NODES 2022: Tomaz Bratanic and the Rise of Knowledge Graph Embedding

See “Node to Knowledge Graph Embeddings” with author Tomaž Bratanič, live during Neo4j’s NODES 2022 live streaming webcast at 1500 GMT / 11:00 am ET Thursday, November 17. Registration for the 24-hour live, worldwide event is free.

“The special sauce that Neo4j brings,” explained long-time data analyst Tomaž Bratanič, “is how easy it is to construct a graph and transform it in the Neo4j database. Once you have your graph, it takes two lines of Cypher code to produce embeddings.”

How the Professional Services Team at Neo4j built an enterprise knowledge graph.

A representation of the relationships between data elements constituting Slack messages in a workplace, as conceived by Neo4j’s Niels de Jong and Adam Cowley.

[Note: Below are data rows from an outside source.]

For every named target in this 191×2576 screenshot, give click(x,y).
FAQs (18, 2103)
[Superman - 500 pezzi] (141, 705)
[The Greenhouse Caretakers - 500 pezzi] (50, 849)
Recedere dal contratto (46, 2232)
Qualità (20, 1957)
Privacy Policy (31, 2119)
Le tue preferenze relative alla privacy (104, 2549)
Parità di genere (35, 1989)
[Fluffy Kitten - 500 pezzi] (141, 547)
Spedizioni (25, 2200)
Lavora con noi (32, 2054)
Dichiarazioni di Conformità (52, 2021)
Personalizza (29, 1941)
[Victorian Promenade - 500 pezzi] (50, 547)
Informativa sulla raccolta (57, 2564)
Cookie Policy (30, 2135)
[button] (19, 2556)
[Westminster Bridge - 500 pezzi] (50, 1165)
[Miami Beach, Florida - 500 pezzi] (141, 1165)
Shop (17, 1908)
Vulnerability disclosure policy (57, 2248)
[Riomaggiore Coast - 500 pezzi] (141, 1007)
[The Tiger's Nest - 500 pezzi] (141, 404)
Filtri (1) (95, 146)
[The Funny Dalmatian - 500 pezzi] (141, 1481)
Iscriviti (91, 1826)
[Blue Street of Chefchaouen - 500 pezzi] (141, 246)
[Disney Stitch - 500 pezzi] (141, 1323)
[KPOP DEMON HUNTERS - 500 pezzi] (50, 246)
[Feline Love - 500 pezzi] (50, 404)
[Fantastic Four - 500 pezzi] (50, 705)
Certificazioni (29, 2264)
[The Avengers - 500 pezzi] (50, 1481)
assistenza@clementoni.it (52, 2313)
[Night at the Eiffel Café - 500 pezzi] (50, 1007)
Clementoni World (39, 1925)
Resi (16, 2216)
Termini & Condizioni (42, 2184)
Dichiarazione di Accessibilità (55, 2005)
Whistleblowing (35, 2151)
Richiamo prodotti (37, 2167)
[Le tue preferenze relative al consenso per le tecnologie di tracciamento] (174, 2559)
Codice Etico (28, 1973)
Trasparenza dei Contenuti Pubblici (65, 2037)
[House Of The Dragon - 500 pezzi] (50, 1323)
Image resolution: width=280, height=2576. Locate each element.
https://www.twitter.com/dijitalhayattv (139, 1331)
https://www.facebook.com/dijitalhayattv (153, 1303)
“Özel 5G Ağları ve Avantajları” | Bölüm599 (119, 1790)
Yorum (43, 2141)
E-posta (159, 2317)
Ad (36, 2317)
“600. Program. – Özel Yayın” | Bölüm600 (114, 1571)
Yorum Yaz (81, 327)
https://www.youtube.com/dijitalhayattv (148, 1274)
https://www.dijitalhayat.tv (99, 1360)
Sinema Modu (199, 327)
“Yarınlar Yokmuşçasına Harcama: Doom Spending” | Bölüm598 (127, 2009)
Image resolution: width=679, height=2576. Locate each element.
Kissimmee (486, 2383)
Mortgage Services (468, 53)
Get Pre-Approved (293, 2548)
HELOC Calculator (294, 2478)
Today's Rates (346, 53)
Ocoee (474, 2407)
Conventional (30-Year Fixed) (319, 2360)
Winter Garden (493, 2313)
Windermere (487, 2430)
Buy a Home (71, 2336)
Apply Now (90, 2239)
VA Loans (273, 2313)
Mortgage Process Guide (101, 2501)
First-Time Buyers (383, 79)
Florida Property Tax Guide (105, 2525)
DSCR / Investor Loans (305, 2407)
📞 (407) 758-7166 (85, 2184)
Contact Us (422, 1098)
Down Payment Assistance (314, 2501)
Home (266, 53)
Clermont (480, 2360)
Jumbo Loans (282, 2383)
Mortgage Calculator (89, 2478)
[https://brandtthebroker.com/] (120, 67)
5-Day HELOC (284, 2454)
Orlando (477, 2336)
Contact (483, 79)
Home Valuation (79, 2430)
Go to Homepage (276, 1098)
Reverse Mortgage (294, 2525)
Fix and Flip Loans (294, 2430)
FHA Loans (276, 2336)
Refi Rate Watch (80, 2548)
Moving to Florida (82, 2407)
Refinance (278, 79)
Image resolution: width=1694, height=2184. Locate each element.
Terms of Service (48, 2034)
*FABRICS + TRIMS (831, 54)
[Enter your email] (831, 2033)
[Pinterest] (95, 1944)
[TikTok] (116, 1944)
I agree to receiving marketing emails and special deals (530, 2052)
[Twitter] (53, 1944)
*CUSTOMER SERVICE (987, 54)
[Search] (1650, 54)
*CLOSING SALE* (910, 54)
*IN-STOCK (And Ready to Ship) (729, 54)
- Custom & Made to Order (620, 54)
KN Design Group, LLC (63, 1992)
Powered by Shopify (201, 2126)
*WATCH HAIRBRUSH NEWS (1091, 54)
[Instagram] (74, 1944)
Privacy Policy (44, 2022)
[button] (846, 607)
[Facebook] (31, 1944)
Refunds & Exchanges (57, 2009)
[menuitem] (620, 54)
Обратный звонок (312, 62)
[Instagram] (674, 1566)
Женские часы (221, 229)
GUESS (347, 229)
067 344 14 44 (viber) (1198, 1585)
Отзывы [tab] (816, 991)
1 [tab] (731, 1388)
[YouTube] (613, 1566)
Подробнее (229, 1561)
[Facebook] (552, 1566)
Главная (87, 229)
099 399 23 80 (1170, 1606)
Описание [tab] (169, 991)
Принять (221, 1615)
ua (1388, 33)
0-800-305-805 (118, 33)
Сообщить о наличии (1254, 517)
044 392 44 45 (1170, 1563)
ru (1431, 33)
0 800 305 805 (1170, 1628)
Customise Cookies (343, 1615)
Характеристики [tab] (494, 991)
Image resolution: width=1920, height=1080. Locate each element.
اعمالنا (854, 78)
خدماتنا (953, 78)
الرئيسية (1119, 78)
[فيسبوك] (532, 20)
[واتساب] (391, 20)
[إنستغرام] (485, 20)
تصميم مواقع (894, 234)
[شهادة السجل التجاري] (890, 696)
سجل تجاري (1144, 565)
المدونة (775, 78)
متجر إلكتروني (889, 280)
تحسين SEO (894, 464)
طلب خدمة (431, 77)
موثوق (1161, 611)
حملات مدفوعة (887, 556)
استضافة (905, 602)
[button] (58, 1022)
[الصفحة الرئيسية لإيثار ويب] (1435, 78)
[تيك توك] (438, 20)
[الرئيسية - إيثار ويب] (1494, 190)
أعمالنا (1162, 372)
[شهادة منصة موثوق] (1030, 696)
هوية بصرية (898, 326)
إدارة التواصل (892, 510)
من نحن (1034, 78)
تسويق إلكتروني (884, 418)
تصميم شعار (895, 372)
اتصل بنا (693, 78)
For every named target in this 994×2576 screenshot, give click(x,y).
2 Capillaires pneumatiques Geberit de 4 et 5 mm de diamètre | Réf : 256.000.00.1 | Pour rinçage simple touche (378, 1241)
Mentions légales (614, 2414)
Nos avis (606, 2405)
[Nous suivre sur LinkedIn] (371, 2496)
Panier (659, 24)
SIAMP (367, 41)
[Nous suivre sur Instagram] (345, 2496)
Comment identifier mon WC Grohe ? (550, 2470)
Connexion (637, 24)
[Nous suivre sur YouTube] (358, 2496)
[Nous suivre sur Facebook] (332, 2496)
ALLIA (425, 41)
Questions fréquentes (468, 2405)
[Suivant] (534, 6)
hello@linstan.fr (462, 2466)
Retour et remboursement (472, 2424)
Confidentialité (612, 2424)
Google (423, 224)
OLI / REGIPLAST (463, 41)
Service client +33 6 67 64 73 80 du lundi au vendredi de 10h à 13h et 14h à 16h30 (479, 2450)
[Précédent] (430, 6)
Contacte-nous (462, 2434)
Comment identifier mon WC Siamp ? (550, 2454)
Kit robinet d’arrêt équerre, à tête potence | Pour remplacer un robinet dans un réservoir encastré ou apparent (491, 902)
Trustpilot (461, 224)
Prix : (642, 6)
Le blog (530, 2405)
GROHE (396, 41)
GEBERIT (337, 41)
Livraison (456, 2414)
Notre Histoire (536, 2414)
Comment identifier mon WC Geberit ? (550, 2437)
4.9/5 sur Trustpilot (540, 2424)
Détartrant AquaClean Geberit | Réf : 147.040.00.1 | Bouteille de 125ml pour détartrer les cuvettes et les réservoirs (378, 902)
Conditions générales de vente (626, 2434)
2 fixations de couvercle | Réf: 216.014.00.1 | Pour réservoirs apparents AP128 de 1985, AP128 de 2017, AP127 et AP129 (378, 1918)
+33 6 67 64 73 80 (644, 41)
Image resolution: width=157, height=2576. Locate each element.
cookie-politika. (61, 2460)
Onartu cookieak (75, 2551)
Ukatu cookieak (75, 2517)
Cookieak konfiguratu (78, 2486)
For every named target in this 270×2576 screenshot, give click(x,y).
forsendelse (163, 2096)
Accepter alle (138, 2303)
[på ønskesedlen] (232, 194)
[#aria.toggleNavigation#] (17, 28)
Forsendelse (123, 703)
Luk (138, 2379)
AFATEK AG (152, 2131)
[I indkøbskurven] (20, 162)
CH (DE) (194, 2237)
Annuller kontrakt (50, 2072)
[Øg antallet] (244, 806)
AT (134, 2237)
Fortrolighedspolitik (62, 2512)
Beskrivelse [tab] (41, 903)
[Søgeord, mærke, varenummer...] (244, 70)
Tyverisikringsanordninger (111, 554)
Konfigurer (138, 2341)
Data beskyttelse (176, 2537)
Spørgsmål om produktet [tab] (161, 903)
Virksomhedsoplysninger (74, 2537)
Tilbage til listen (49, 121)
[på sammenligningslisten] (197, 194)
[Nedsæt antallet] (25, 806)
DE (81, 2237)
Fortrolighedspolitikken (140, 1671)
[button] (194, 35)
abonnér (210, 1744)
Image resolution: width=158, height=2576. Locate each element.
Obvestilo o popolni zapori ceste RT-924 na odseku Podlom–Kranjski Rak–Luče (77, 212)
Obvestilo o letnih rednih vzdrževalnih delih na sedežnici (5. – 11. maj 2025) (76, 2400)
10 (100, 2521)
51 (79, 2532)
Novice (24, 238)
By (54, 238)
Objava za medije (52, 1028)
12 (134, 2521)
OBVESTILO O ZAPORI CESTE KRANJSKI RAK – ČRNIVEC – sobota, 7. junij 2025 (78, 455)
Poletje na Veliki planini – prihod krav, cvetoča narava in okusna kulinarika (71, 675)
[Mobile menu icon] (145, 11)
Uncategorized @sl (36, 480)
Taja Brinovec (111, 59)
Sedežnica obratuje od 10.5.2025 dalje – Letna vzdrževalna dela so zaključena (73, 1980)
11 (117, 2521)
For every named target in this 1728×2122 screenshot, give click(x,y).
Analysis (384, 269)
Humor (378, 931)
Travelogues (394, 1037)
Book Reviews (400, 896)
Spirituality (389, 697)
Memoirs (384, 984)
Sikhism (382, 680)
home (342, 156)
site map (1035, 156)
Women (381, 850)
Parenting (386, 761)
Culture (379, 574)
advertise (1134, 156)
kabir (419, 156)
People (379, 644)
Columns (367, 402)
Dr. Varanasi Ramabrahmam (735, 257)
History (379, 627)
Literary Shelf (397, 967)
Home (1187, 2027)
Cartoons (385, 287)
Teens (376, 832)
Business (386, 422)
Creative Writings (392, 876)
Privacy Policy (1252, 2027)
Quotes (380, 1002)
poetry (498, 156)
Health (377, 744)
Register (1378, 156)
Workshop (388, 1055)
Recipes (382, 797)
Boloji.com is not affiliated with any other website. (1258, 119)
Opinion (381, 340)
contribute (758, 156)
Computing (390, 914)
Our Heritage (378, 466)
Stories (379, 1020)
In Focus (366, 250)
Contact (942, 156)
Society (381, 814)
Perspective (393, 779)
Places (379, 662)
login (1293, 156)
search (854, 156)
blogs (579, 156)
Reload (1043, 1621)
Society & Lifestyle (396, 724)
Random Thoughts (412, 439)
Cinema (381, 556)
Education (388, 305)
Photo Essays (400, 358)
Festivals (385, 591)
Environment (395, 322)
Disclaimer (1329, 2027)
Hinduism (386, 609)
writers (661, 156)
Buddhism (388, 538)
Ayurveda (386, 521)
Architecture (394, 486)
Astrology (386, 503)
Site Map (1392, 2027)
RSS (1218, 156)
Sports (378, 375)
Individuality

A knowledge graph, as many Neo4j users will be aware, is a representation of concepts and their relationships together in a single visual form. A typical graph may represent the relationships between elements in a data set, in a way that cannot be inferred from mere relations in a database schema. A knowledge graph goes at least one step further: demonstrating the relationships that enable the elements to collectively form a kind of context, whose value exceeds that of the relationships unto themselves. Collectively, you understand something about the information conveyed by a knowledge graph. Because of that, you can represent the types of information that produce knowledge when shared amongst humans, using a knowledge graph.

Graph embedding, meanwhile, is a concept that predates modern databases: the ability to effectively encode much of the information conveyed in complex graphs, by means of a simpler stack of high-precision values, or vectors.

Knowledge graph embedding pairs these two concepts together. This way, extremely complex relationships that encompass multiple collective contexts, may be represented geometrically using a coordinate system, consuming considerably less storage, memory, and most importantly of all, time.

“The most important part is the learning part,” explained Bratanič. “Everybody else wants to avoid manual feature engineering.” Machine learning systems are trained to recognize patterns among various classes of data — in the case of knowledge graphs, to recognize the existence of facts. In supervised learning systems, he told us, that requires a level of manual labor that’s more often defined in dollars than in hours.

“Instead, people designed algorithms that auto-magically construct those vectors.” Those algorithms, he said, take care of many of the hard-labor tasks that supervised learning managers would have to perform manually, such as encoding the values of connections to connections (“two-hop neighbors”), and whether to account for such factors as clustering coefficients. These are measures of the relative density of graphs in given areas, determined by the number of “triples” (three-node connections, or triangles) in those areas.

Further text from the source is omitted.